• _PODANY TEKST_:
TEMAT: Od zera

Od zera 17 Sty 2016 16:49 #426045

  • Łatka
  • Łatka's Avatar
  • Offline
  • Moderator
  • Posty: 19996
  • Otrzymane dziękuję: 83484
Ewa, ta różowa to raczej nie trąbkowa, tylko lilium longiflorum, może Elegant Lady.A może mieszaniec LO.Podobnie wygląda LO Bellsong.


Zielone okna z estimeble.pl

Od zera 17 Sty 2016 17:17 #426051

  • jolifleur
  • jolifleur's Avatar
  • Offline
  • Platinum Boarder
  • Posty: 1973
  • Otrzymane dziękuję: 2664
Dzięki :) A ja myślałam, że trąbkowa bo taka długa i słabo się otwiera. Ale jak już wspominałam z liliami mam doczynienia bardzo niedługo :)

Od zera 17 Sty 2016 17:56 #426059

  • wxxx-a
  • wxxx-a's Avatar
  • Offline
  • Platinum Boarder
  • Posty: 3467
  • Otrzymane dziękuję: 1103
Katalog Pajdy też u mnie na tapecie .Ale sama wiesz jakie mam finanse :( .Jeszcze na dodatek w głowie mam przewrócone z powodu irysów .Takie piękne teraz odmiany ,aż nie można się nadziwić tymi wszystkimi kolorami . :hearts: Twoja ostatnia leluja też prześliczna ,bardzo mi się spodobała.
Jeśli moje wszystkie wyjdą na wiosnę ,to w zasadzie nie mam co płakać ,bo trochę mam .Ale człowiek to taki zachłanny ,że zawsze by chciał to co inni mają a zwłaszcza to ,czego nie mają :devil1:

Od zera 17 Sty 2016 18:14 #426067

  • Łatka
  • Łatka's Avatar
  • Offline
  • Moderator
  • Posty: 19996
  • Otrzymane dziękuję: 83484
Zbałamucona przez Was teź zajrzałam do Lilypolu. No niestety, nie mają źadnych OT pomarańczowych, nawet Saltarello, które chętnie bym dosadziła, bo to cud miód. Ale mają źółte :hearts: . I nieznane mi trąbeczki, pomarańczowe wlaśnie.

• _KRÓTKIE ZADANIE_: Przepisz słowo w słowo fragment podanego tekstu od słów „Od zera 17 Sty 2016 16:49” aż do słów „wygląda LO Bellsong.” włącznie. Wiersze nie mają żadnego związku z podanym tekstem.

• _PODANE WIERSZE_:
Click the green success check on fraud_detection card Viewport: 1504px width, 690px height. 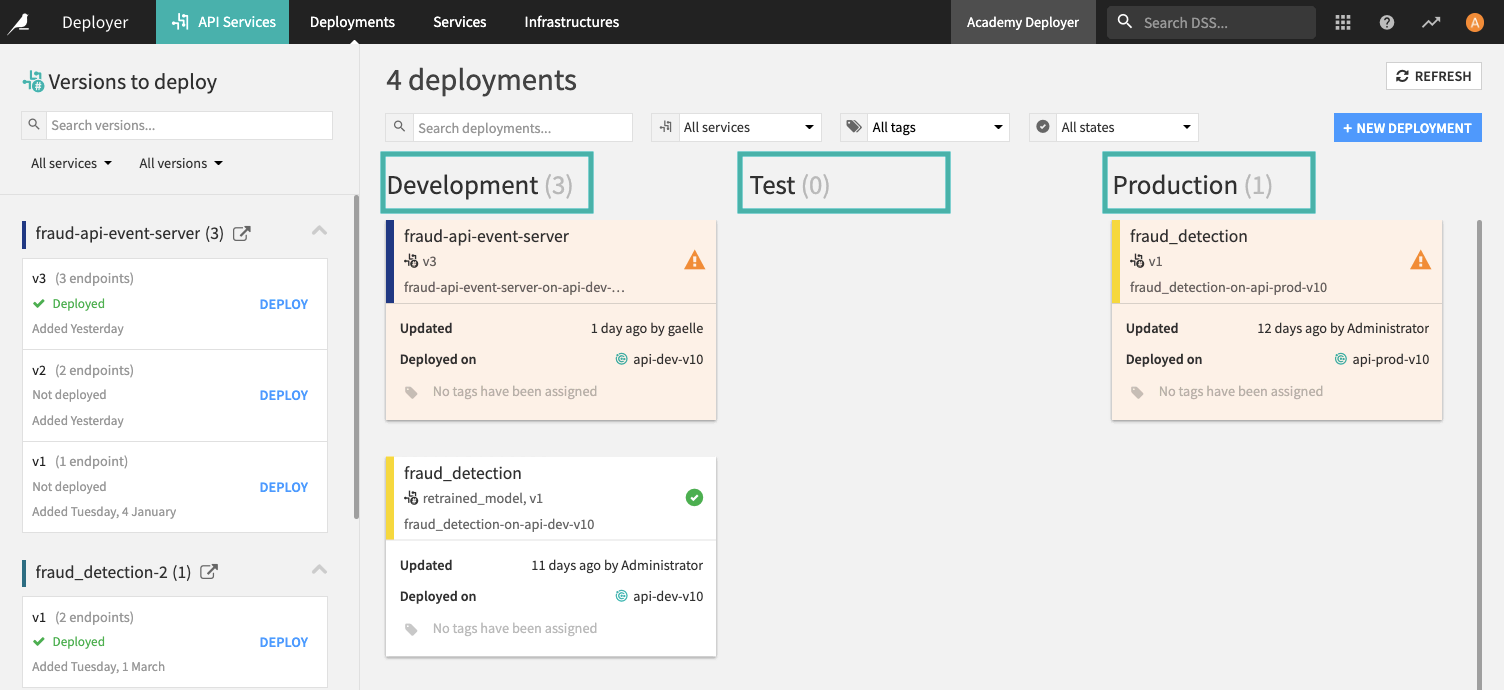[x=694, y=497]
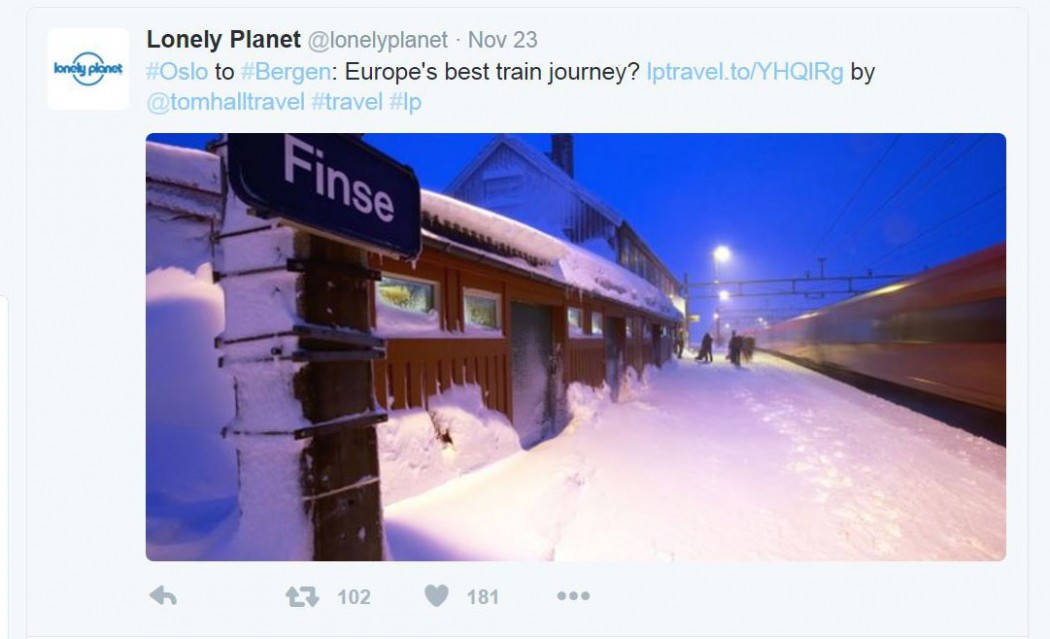Open the more options ellipsis menu

coord(573,595)
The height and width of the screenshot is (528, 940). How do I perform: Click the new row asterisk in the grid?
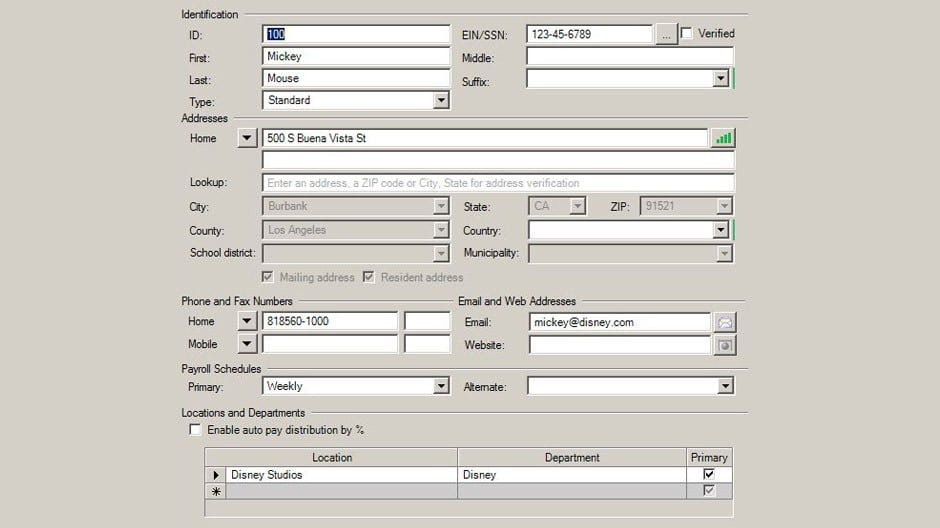coord(216,491)
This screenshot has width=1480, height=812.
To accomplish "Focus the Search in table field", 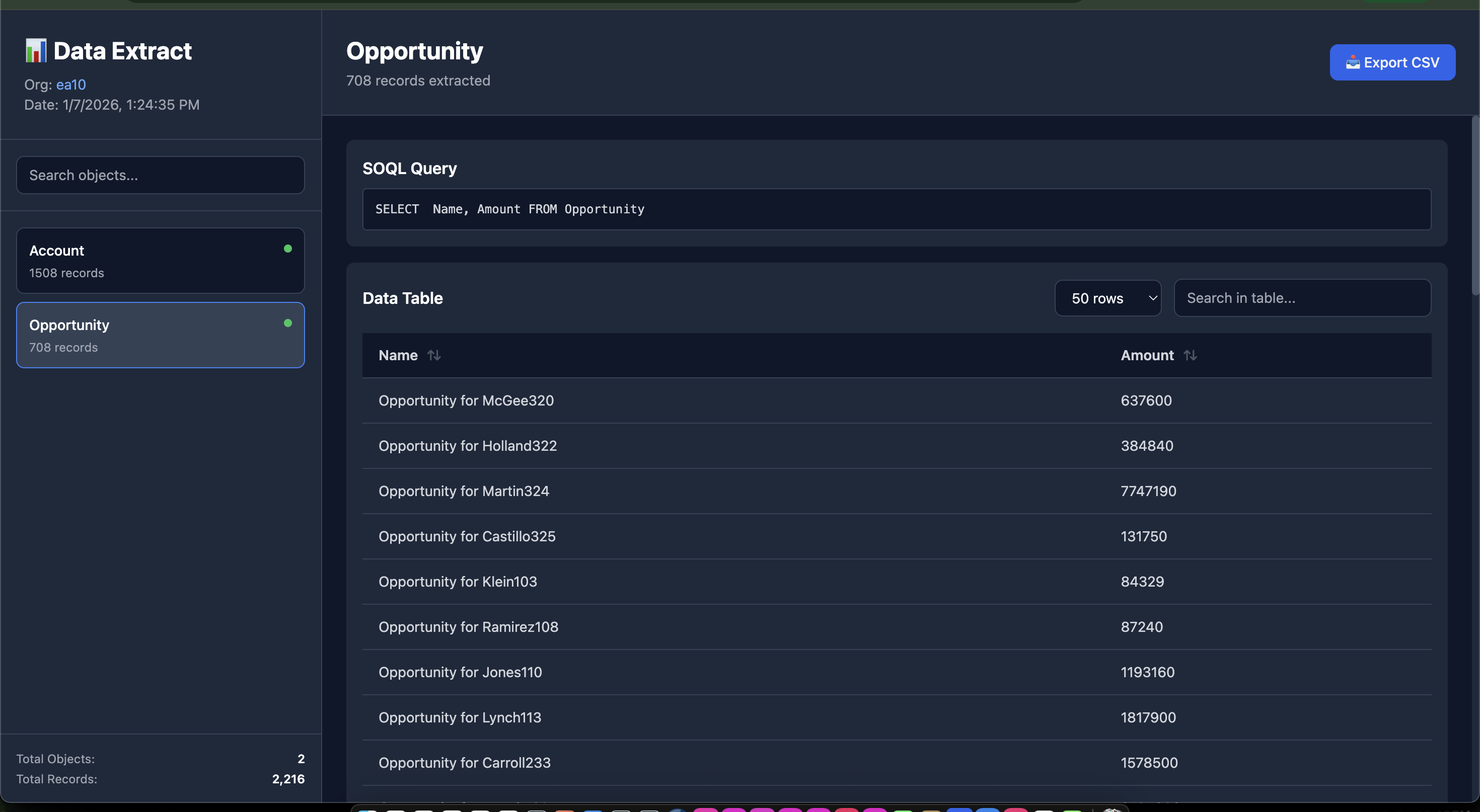I will pyautogui.click(x=1302, y=298).
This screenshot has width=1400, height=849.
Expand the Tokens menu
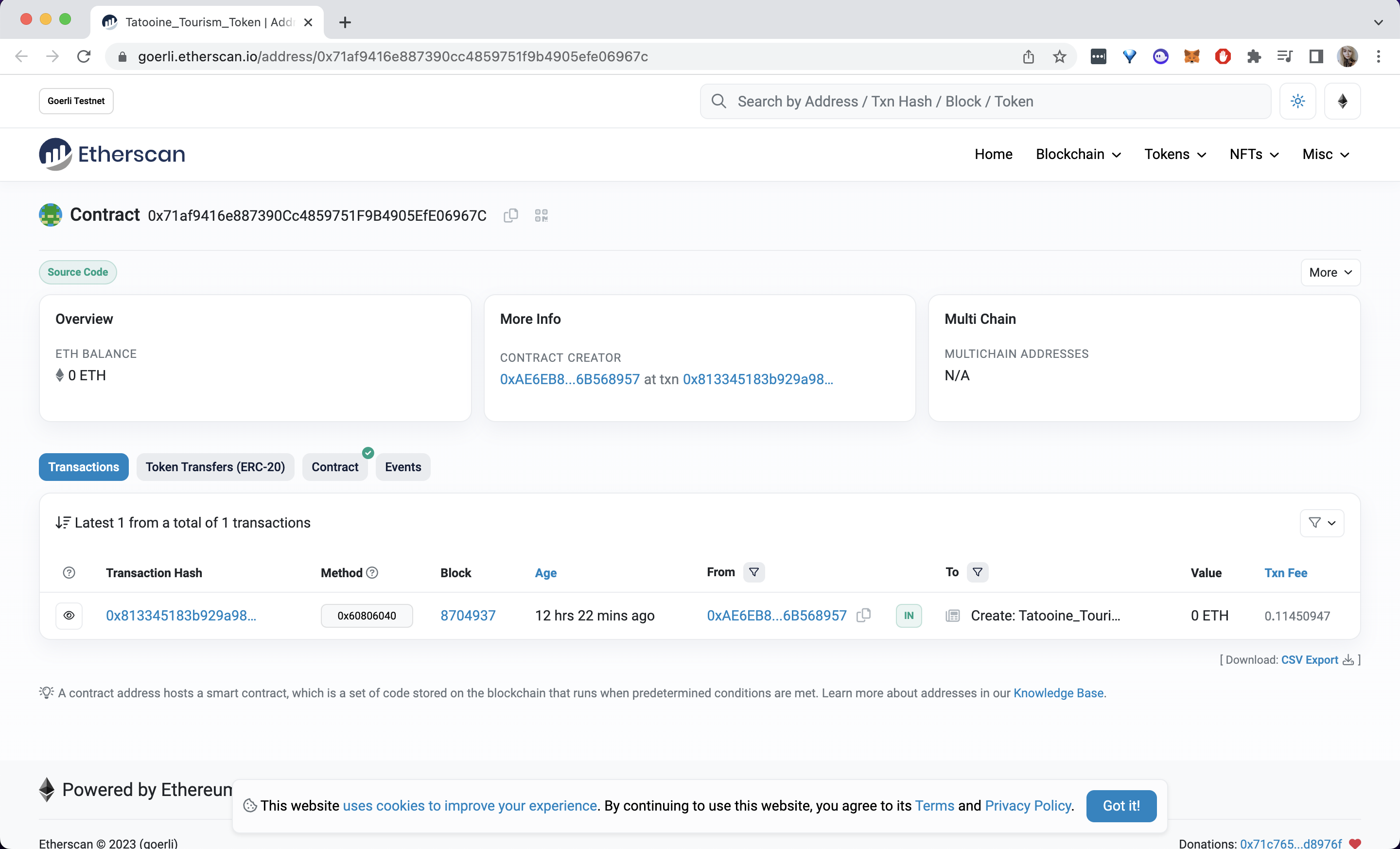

• _GOTOWE ZADANIE_:
Od zera 17 Sty 2016 16:49 #426045

  • Łatka
  • Łatka's Avatar
  • Offline
  • Moderator
  • Posty: 19996
  • Otrzymane dziękuję: 83484
Ewa, ta różowa to raczej nie trąbkowa, tylko lilium longiflorum, może Elegant Lady.A może mieszaniec LO.Podobnie wygląda LO Bellsong.